Dataset excerpts:
▽
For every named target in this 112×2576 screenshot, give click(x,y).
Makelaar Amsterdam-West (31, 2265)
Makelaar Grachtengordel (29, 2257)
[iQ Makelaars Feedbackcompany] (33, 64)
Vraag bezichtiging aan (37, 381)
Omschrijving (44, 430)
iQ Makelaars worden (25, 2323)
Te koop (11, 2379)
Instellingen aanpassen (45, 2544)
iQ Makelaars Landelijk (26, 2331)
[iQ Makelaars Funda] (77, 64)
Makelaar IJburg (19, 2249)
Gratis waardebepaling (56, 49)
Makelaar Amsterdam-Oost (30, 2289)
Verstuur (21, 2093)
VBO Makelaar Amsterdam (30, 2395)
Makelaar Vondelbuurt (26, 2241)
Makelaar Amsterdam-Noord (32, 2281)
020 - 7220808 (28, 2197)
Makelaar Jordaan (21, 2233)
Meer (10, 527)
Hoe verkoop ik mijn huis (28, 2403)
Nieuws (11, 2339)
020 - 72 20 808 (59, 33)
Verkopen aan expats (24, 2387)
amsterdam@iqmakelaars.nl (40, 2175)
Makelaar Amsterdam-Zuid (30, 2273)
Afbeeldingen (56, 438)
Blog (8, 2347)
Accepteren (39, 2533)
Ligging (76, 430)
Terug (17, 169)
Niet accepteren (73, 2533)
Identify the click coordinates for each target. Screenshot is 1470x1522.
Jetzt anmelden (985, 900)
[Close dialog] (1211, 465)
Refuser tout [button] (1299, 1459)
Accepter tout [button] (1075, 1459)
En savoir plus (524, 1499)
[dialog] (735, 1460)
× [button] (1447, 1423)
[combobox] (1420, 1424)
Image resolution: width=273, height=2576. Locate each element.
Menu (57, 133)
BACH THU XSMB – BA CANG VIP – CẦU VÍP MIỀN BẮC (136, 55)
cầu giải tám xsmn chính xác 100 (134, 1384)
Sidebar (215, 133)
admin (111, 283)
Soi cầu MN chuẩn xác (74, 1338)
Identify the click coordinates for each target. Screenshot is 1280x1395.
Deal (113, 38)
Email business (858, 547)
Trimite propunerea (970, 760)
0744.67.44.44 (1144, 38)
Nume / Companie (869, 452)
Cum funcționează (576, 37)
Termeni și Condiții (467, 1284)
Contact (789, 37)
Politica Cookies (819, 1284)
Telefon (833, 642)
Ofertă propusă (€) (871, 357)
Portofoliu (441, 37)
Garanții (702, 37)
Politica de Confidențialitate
△
== What to work on ==
Scan the lines above for "admin (111, 283)" and for "Telefon (833, 642)". Repeat exactly the line holding each of them and every line in between.

== Response area ==
admin (111, 283)
Soi cầu MN chuẩn xác (74, 1338)
Identify the click coordinates for each target. Screenshot is 1280x1395.
Deal (113, 38)
Email business (858, 547)
Trimite propunerea (970, 760)
0744.67.44.44 (1144, 38)
Nume / Companie (869, 452)
Cum funcționează (576, 37)
Termeni și Condiții (467, 1284)
Contact (789, 37)
Politica Cookies (819, 1284)
Telefon (833, 642)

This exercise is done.